As an explanation for the back tracking – I caught a cold just as we moved into generalized linear models and as I read the notes and try to understand, it’s all a bit Through the Looking-Glass. So, while I play catch up on those notes and the reading for this week, I’d like to take a look back at using strong priors in the Markov Chain Monte Carlo modeling for linear models.
One of the things that struck me in class is that if you use a strong prior, your credible interval shrinks on the slope of the output. However, this shrinking occurs whether the strong prior is a good fit or a bad fit, with similar credible interval ranges even when the slope is off by a factor of 10. If you have the wolf data to play around with:
wolves <-read.csv(“./Class notes/wolves.csv”)
stronggoodprior <-list(B=list(mu=c(0,-11), V=diag(c(1e10, 1))))
strongbadprior <-list(B=list(mu=c(0,350), V=diag(c(1e10, 1))))
wolf_mcmc_goodprior <- MCMCglmm(pups ~ inbreeding.coefficient, data=wolves, verbose=FALSE, prior=stronggoodprior)

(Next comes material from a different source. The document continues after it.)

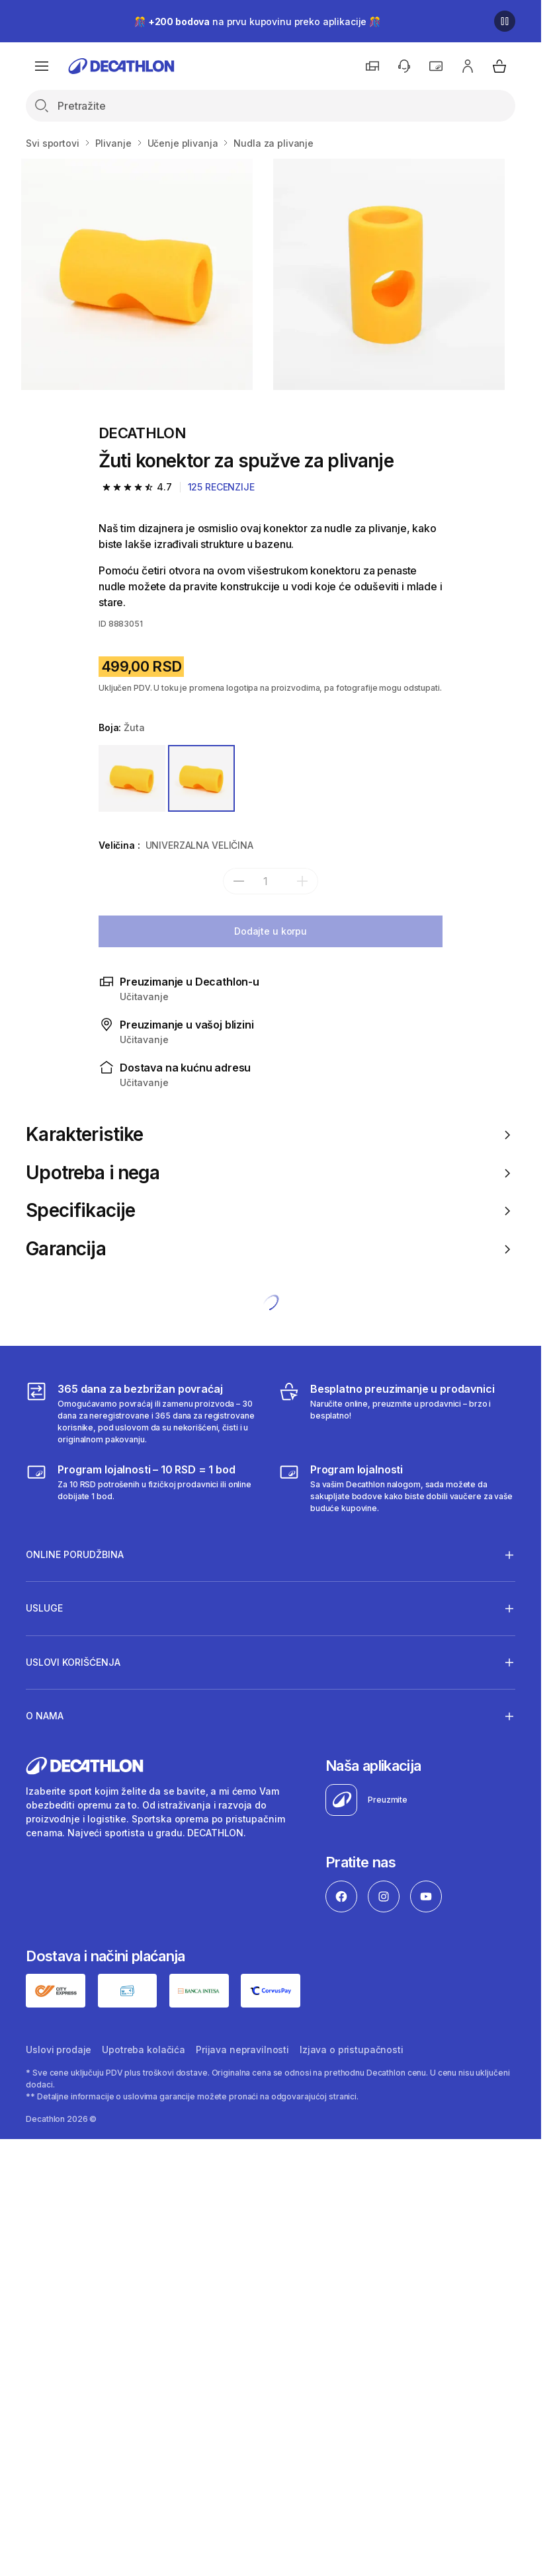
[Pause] (504, 21)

wolf_mcmc_badprior <- MCMCglmm(pups ~ inbreeding.coefficient, data=wolves, verbose=FALSE, prior=strongbadprior)
wolf_mcmc<- MCMCglmm(pups ~ inbreeding.coefficient, data=wolves, verbose=FALSE)
summary(wolf_mcmc_badprior)$solutions[2,3] – summary(wolf_mcmc_badprior)$solutions[2,2]
Now I’m sure that with the bad prior, you could easily see that the data doesn’t at all fit the line, but it seems at least a little concerning that the bad prior should shrink the credible interval so much.
The big question in terms of priors that I have (and light internet digging has proven unhelpful) is how you set your standard deviation for something like a slope parameter. Lets say I want to predict the number of mangoes I will harvest, given the number of mango trees I have. The idea that I think the slope is 5 mangoes/tree is clear enough, and the standard deviation can be determined from the variability of mangoes/tree.
But what about when the parameter isn’t such an easily measured real world example? A good ecological example is metabolic theory: Rate = B*Mass^(Scaling factor). Many say that the scaling factor is 3/4, from the idea of how energy dissipates in a branched network. Others say the factor is 2/3, based on surface area/volume differences in energy dissipation (real arguments are more fleshed out, but let’s go with that for the moment). If I attempted to use a prior in examining metabolic rate data, how do we set the standard deviation of this parameter? Also, given that 2/3 and 3/4 are not radically different from one another, isn’t using a prior basically playing the game with loaded dice?